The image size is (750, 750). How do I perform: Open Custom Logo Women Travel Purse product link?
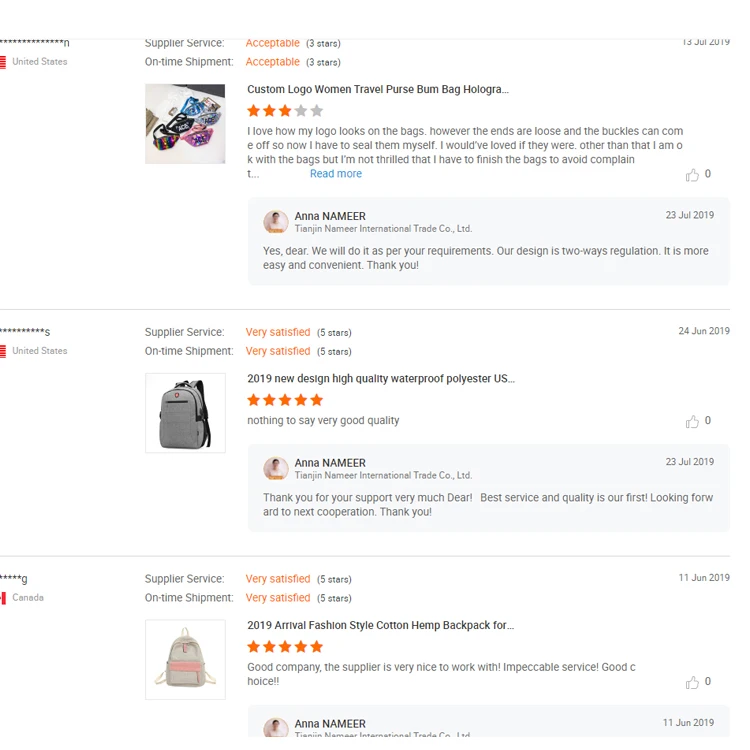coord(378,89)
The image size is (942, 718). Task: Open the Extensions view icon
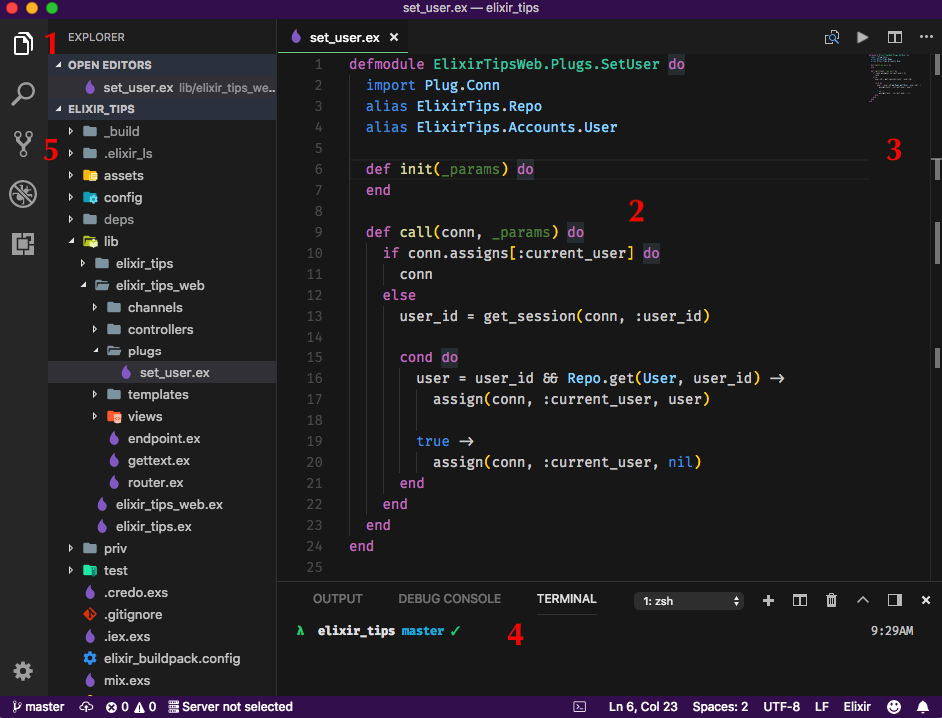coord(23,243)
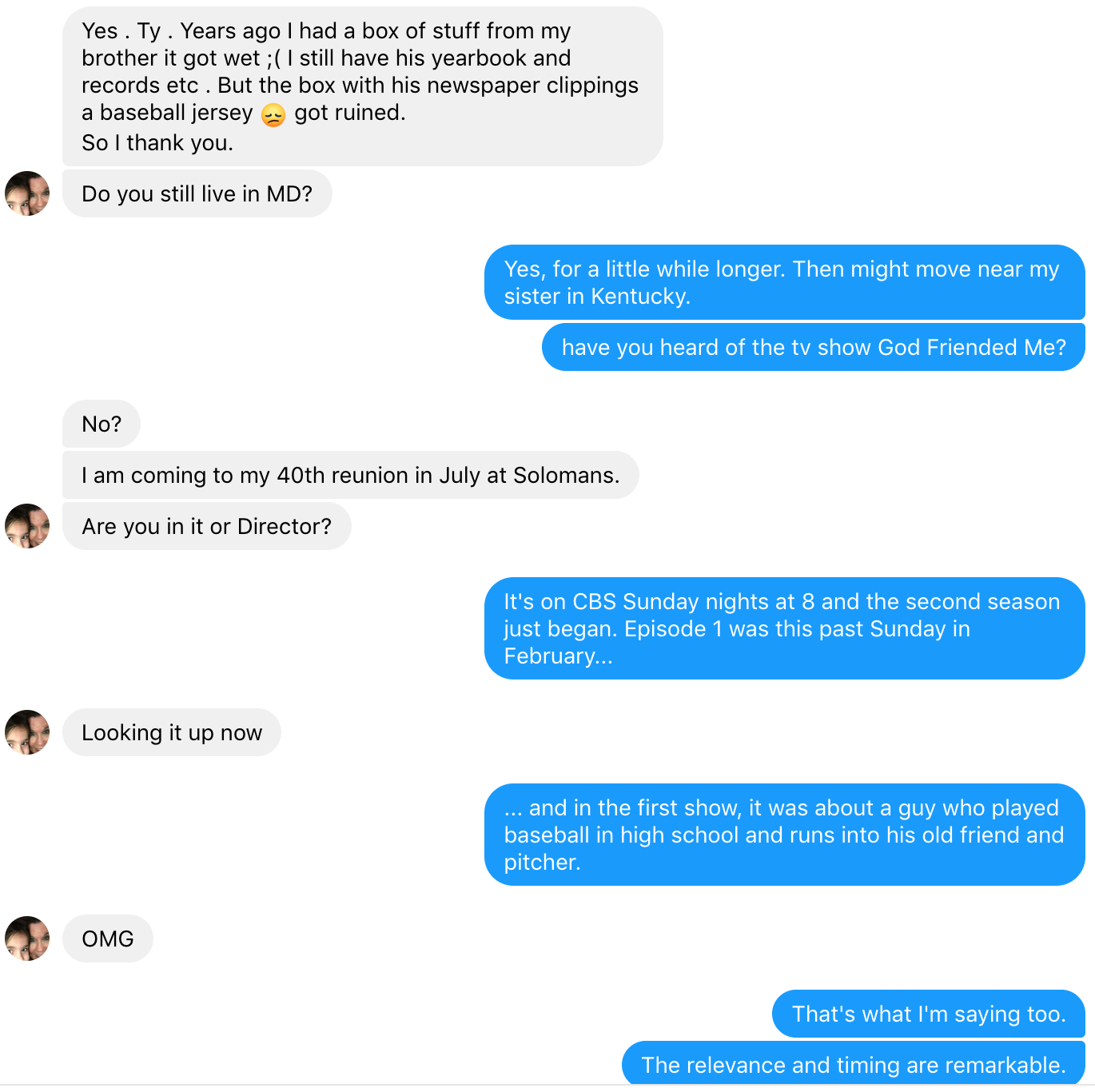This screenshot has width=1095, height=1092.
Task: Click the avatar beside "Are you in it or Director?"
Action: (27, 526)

= = = = =

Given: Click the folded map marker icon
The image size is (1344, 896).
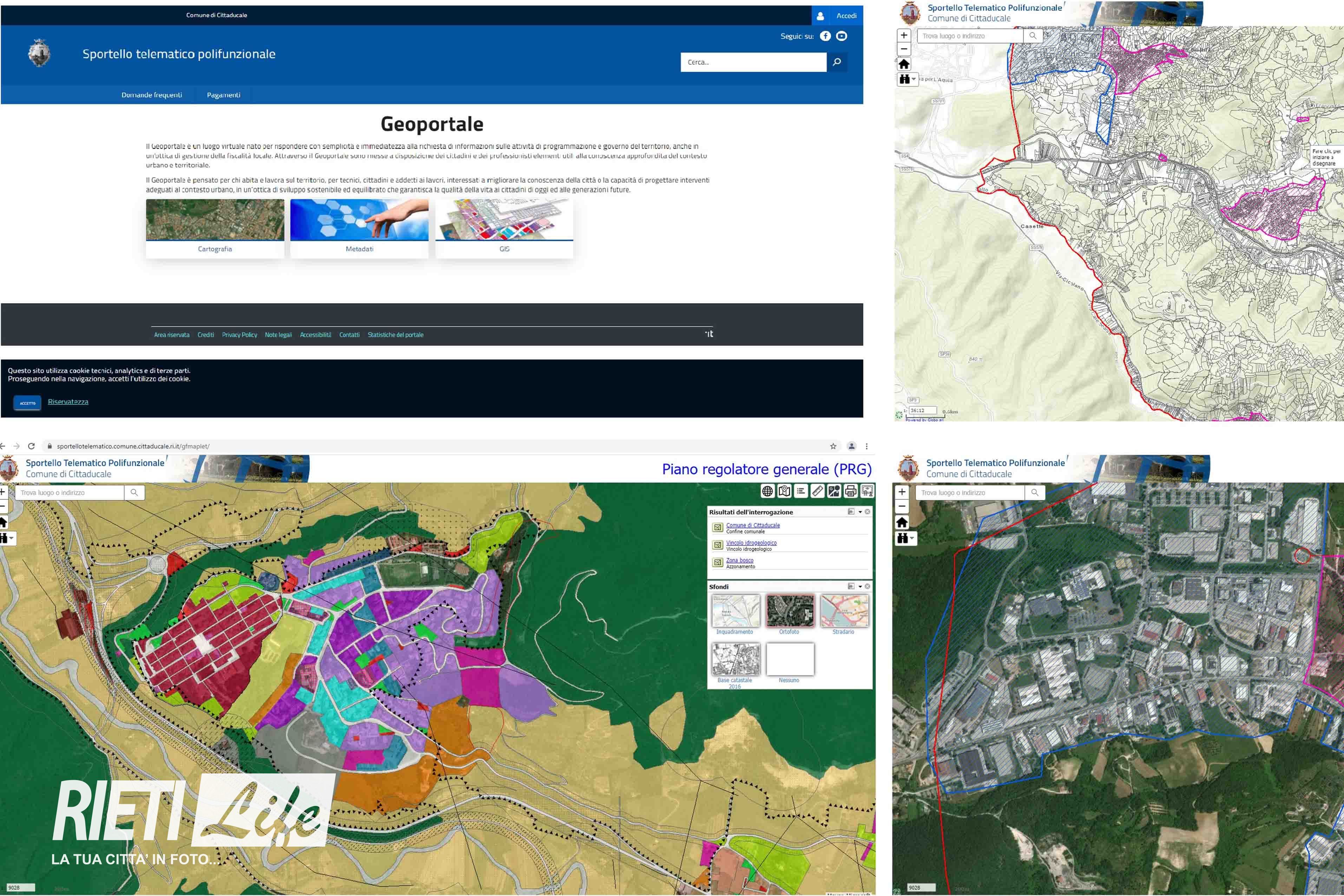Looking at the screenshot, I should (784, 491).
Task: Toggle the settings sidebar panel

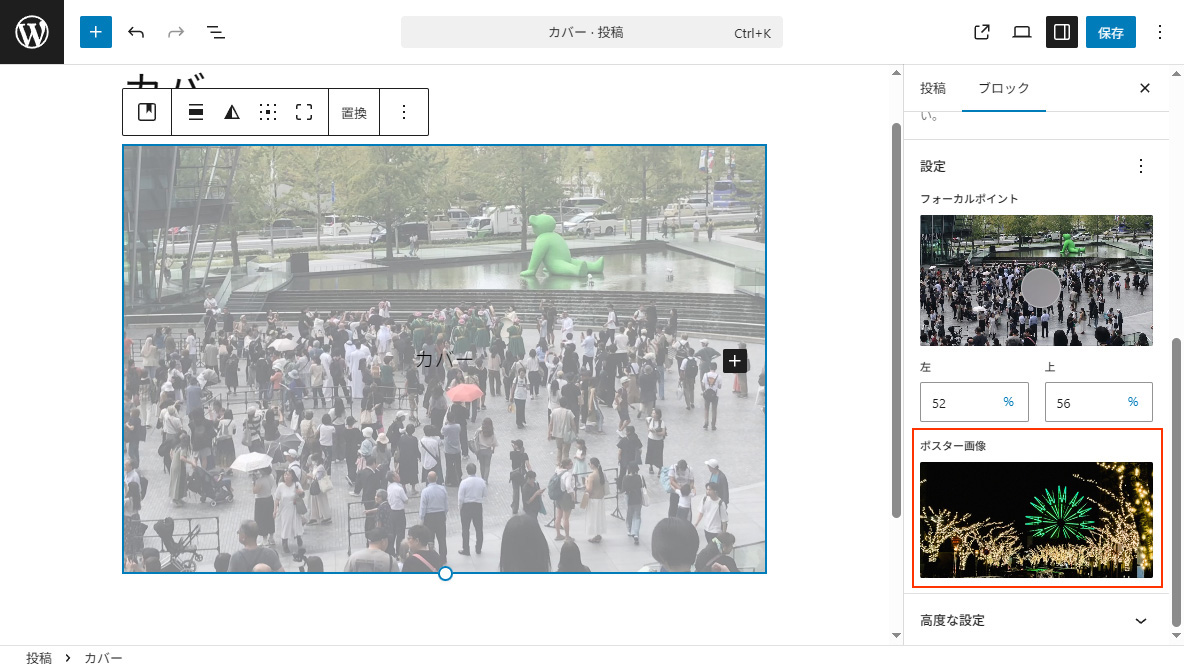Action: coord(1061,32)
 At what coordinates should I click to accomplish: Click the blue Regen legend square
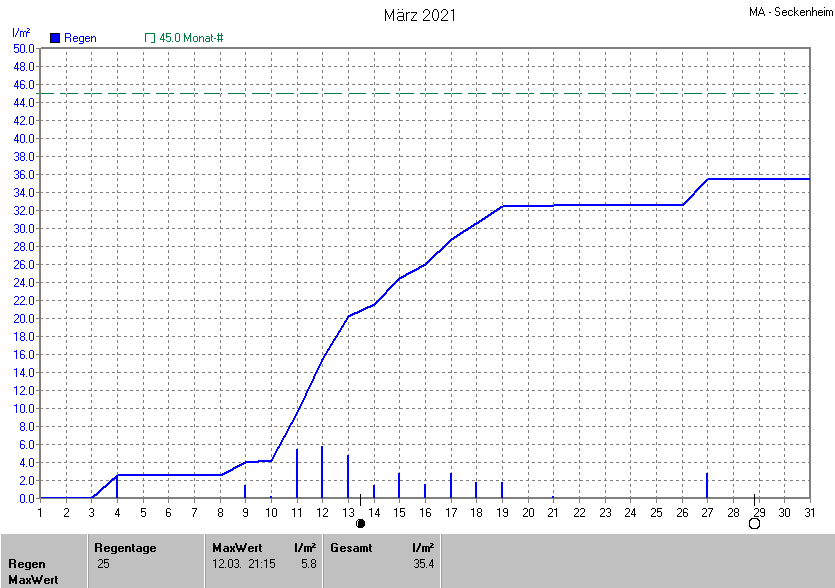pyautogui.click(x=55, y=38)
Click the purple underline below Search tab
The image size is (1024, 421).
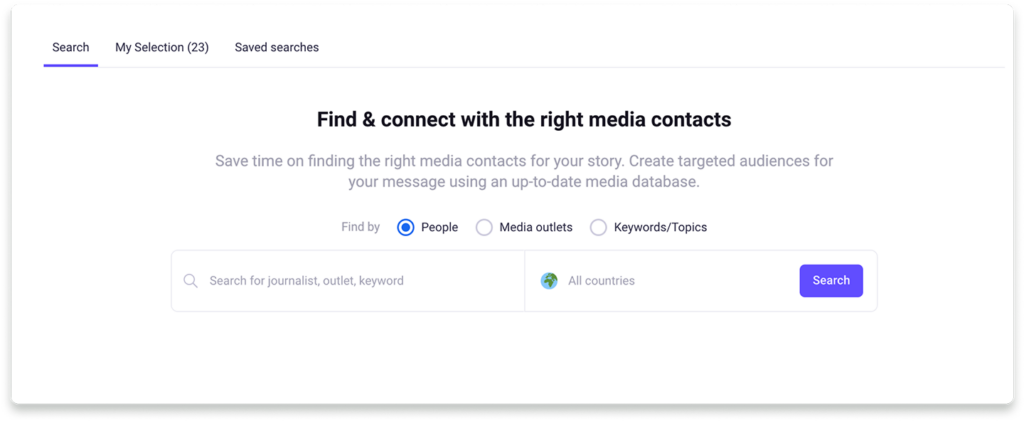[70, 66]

= = = = =

#### [WHAT YOU NEED TO DO]
Please quote the records exactly, starting with the line that contains "The image size is (750, 750)." and going on through the line that contains "Action: (27, 526)", and leave the pictures out of your answer.

#### [PROBLEM SOLUTION]
The image size is (750, 750). How do I perform: Open Custom Logo Women Travel Purse product link?
coord(378,89)
The image size is (942, 718). Task: Open the Extensions view icon
coord(23,243)
This screenshot has width=1095, height=1092.
Task: Click the avatar beside "Are you in it or Director?"
Action: (27, 526)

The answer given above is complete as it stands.